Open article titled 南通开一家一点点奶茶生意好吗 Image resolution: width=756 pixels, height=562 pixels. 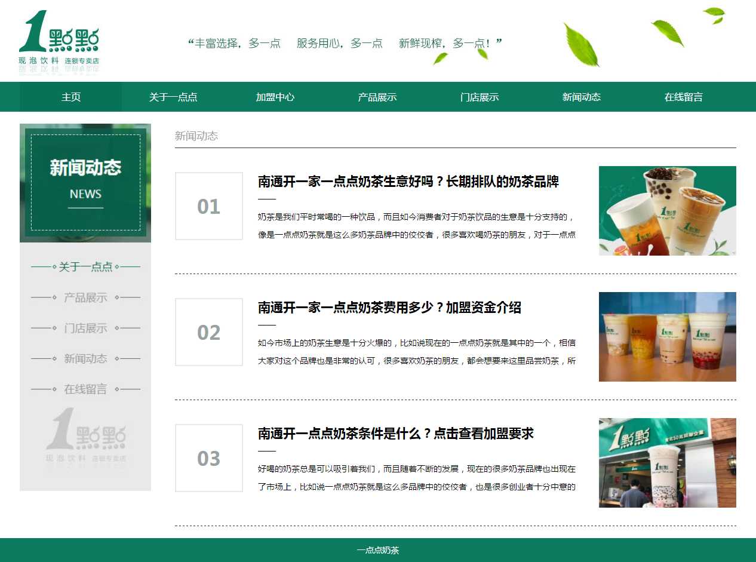408,182
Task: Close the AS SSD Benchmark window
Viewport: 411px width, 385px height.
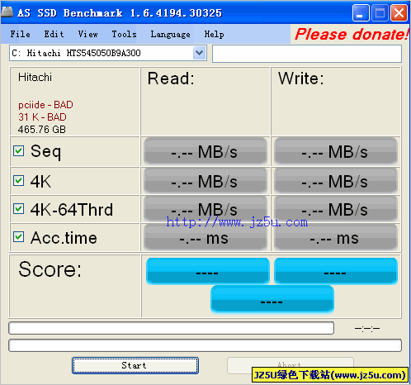Action: 399,12
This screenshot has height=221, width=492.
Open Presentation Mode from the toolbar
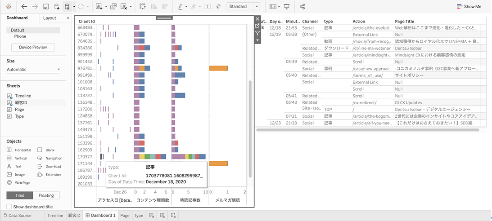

_ABOUT THIS EXERCISE_. Using the listing above, set down exactly each line from the one containing "This screenshot has height=221, width=492." through the final line, and leave out pictures.

_SOLUTION TO THE PROBLEM_.
This screenshot has height=221, width=492.
Open Presentation Mode from the toolbar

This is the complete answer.